Stored items from a collection:
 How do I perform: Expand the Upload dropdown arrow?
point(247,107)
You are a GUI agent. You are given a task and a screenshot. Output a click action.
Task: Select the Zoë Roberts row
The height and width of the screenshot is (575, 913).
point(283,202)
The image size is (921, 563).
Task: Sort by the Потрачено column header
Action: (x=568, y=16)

Goal of the exercise: The response should be an exact copy of the lines from the one with "The height and" through the end of the data, with no other text.

Response:
The height and width of the screenshot is (575, 913).
point(283,202)
The image size is (921, 563).
Task: Sort by the Потрачено column header
Action: (x=568, y=16)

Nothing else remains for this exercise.